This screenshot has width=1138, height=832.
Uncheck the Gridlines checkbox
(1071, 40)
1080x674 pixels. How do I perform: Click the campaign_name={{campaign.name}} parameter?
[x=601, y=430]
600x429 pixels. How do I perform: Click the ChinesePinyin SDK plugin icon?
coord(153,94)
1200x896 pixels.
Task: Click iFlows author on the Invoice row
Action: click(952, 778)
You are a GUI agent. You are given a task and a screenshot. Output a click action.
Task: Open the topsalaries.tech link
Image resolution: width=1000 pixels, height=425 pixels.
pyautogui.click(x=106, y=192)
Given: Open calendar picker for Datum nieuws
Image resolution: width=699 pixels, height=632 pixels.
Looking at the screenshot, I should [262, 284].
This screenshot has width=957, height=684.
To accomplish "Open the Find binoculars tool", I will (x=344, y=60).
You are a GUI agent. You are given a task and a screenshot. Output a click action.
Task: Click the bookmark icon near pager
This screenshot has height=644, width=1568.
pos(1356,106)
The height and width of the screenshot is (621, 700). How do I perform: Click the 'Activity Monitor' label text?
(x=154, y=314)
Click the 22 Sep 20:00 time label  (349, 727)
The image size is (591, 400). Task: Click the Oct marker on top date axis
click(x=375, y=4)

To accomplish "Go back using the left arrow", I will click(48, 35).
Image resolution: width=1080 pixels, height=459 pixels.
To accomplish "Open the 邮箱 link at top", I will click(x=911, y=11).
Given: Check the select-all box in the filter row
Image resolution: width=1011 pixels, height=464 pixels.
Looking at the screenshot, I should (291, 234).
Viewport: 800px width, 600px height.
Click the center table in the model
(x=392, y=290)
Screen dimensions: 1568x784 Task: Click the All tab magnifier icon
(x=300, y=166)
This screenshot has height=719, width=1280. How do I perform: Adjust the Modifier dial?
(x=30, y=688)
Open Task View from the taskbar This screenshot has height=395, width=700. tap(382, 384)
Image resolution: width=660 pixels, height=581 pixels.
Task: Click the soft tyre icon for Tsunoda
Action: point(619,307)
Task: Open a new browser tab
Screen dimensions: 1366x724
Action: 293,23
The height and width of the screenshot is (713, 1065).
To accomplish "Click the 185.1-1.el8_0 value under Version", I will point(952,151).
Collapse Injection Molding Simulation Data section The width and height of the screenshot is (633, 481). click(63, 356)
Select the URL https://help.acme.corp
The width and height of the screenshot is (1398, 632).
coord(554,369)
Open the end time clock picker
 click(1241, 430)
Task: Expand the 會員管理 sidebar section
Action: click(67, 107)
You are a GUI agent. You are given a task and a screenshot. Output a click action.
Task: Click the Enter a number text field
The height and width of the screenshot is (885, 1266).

━━━━

Wherever the word "link" turns up in a line of the entries above, copy that line.

* **Response to the exercise**:
Task: Open the topsalaries.tech link
To accomplish "Open the 邮箱 link at top", I will click(x=911, y=11).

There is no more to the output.